Today, the Minnesota House of Representatives approved the CROWN (Creating a Respectful and Open World for Natural Hair) Act, authored by Rep. Rena Moran (DFL – Saint Paul), which would add a provision to the Minnesota Human Rights Act to explicitly prohibit discrimination on the basis of hair appearance and texture.
“The CROWN Act will empower future generations to not be ashamed of how their hair looks or worry about what people in powerful positions might think of it, but instead give them the opportunity to fully embrace their heritage,” Moran said.
“All Black Minnesotans should be proud of their heritage, which is reflected in their natural hairstyles. No one should be forced to change their natural hair just to conform to antiquated norms and standards, or unjust policies at school or work. The CROWN Act will end this in our state, and I’m grateful for the support of community members who helped this legislation get passed today,” said Moran.
While the state’s Human Rights Act already prohibits discrimination based on race, discrimination of someone wearing their hair in a culturally-appropriate manner – like braids, dreadlocks, or twists – is not. The CROWN Act would extend this protection to many areas of law covered by the Minnesota Human Rights Act, including public services and accommodations, education, housing and employment.
The issue received increased attention when Matthew Cherry, director of the film “Hair Love,” urged all 50 states to adopt the measure during his acceptance speech following the film’s victory at this year’s Oscars. The film is a 7 minute animated short film that centers around the relationship between an African-American father, Stephen, his daughter, Zuri and her hair. This story was born out of seeing a lack of representation in mainstream animated projects, and also wanting to promote hair love among young men and women of color.
Minnesota has been home to discrimination on the basis of hairstyle, too. During a committee hearing about the legislation earlier this session, Department of Human Rights Commissioner Rebecca Lucero noted an instance of an employer changing their hair policy and subsequently firing several workers who didn’t comply.

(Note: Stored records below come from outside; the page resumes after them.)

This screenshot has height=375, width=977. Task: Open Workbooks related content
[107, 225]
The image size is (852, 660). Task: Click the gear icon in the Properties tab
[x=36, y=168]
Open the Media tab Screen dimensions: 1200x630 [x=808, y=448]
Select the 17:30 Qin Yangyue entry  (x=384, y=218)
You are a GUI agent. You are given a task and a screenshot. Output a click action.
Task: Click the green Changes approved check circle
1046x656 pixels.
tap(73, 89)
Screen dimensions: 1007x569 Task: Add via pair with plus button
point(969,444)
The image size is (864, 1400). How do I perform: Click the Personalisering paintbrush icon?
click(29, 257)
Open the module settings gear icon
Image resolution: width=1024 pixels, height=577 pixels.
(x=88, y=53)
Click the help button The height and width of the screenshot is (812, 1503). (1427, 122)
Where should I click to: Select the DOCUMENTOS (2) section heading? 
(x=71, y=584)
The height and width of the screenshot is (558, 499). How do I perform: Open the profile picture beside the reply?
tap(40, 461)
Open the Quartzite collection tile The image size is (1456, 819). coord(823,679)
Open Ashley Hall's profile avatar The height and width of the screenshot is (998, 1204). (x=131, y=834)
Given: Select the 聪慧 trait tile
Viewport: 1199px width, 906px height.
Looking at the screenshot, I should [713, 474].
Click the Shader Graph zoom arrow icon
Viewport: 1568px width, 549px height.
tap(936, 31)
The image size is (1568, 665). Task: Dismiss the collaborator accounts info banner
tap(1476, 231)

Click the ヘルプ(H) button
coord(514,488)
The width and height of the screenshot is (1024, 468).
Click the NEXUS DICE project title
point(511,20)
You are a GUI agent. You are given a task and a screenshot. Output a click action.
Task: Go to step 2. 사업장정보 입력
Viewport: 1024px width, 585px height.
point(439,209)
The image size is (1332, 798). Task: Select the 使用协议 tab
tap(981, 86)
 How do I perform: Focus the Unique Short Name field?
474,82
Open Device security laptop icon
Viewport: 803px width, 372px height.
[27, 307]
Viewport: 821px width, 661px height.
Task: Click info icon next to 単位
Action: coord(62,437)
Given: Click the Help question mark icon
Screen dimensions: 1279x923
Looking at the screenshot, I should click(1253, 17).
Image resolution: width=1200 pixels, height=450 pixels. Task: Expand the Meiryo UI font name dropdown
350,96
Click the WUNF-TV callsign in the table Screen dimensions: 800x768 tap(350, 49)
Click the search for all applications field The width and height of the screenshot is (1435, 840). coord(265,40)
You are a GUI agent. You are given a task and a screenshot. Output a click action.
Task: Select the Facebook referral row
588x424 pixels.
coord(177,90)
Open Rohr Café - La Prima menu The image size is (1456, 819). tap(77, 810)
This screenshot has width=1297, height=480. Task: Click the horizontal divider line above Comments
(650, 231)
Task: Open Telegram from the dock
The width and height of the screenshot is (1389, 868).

A settlement which resulted in the workers regaining their jobs was later reached.
According to Dove’s CROWN Coalition Research Study, 80 percent of African Americans are likely to change their natural hair to meet employer expectations. Fifty percent of African American women feel likely to be dismissed from work – or know someone who has been – for not following their employer’s grooming policy.
California, New Jersey and New York have already enacted similar measures.
Video of the House Floor session will be available on the House Public Information Services’ YouTube Channel. The legislation now goes to the Minnesota Senate for consideration.